By AMY CARCIONE, CFA
Do you recycle? Do you compost at home? Do you worry about global warming? Do you drive a hybrid car? Do you use reusable bags when you go to the grocery store? Do you buy only high-efficiency appliances? Do you have solar panels on your roof? Have you stopped drinking bottled water? Does deforestation trouble you? Are you concerned about natural resource depletion?
Does your investment philosophy follow suit?
In 2020, $305.3 billion green bonds were issued, up 13% from 2019. This increase drove the total issuance of green bonds to over $1 trillion, since 2007, data from Bloomberg showed. However, despite this increase in issuance, they still make up a small fraction of the $100 trillion bond market.
The growing interest in green bonds signals a gradual shift towards impact-based investing, or investments with intended social or environmental benefits. Green bonds are debt instruments, with the same characteristics of other bonds that pay coupon interest payments and return your principal at a stated maturity. The difference is that the funds generated from selling green bonds are specifically earmarked for climate change and environmental projects, such as pollution prevention, clean transportation, sustainable water managements, energy efficiency, sustainable agriculture, and the development of environmentally friendly technologies to name a few. They provide a unique opportunity to invest, not just for financial returns but for social values.

REQUIREMENT A: Reproduce the part of the green bonds passage that begins with the words "By AMY CARCIONE, CFA" and ends with "philosophy follow suit?".
REQUIREMENT B: List every dollar amount that appears in the green bonds passage.

Saved data entries
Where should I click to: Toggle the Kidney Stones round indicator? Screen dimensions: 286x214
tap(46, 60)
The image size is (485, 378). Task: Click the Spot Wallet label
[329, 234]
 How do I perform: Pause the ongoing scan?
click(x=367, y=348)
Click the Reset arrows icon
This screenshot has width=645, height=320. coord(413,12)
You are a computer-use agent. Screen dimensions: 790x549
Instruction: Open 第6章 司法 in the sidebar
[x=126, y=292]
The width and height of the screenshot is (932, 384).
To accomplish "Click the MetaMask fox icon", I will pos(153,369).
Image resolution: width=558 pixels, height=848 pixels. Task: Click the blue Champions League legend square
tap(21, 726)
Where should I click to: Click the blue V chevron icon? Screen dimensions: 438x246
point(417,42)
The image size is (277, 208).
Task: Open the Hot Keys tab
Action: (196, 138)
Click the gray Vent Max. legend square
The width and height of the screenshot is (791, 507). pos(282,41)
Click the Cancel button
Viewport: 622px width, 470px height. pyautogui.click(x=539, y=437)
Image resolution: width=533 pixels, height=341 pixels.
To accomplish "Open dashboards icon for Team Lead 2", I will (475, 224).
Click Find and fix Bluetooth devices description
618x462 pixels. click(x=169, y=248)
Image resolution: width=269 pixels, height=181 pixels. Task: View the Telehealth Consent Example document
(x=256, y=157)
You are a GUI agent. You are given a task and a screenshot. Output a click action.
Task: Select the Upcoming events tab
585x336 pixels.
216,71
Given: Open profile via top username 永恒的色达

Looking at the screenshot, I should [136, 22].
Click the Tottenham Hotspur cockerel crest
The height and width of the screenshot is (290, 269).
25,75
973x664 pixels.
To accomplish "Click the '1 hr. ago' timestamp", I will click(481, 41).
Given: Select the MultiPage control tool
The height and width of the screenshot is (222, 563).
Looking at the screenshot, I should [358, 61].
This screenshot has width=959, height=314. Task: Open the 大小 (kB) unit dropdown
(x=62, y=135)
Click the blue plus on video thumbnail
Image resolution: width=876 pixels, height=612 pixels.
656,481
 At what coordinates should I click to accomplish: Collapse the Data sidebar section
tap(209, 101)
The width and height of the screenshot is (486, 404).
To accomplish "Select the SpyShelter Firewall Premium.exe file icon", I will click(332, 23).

TASK RESULT A:
By AMY CARCIONE, CFA
Do you recycle? Do you compost at home? Do you worry about global warming? Do you drive a hybrid car? Do you use reusable bags when you go to the grocery store? Do you buy only high-efficiency appliances? Do you have solar panels on your roof? Have you stopped drinking bottled water? Does deforestation trouble you? Are you concerned about natural resource depletion?
Does your investment philosophy follow suit?

TASK RESULT B:
$305.3 billion
$1 trillion
$100 trillion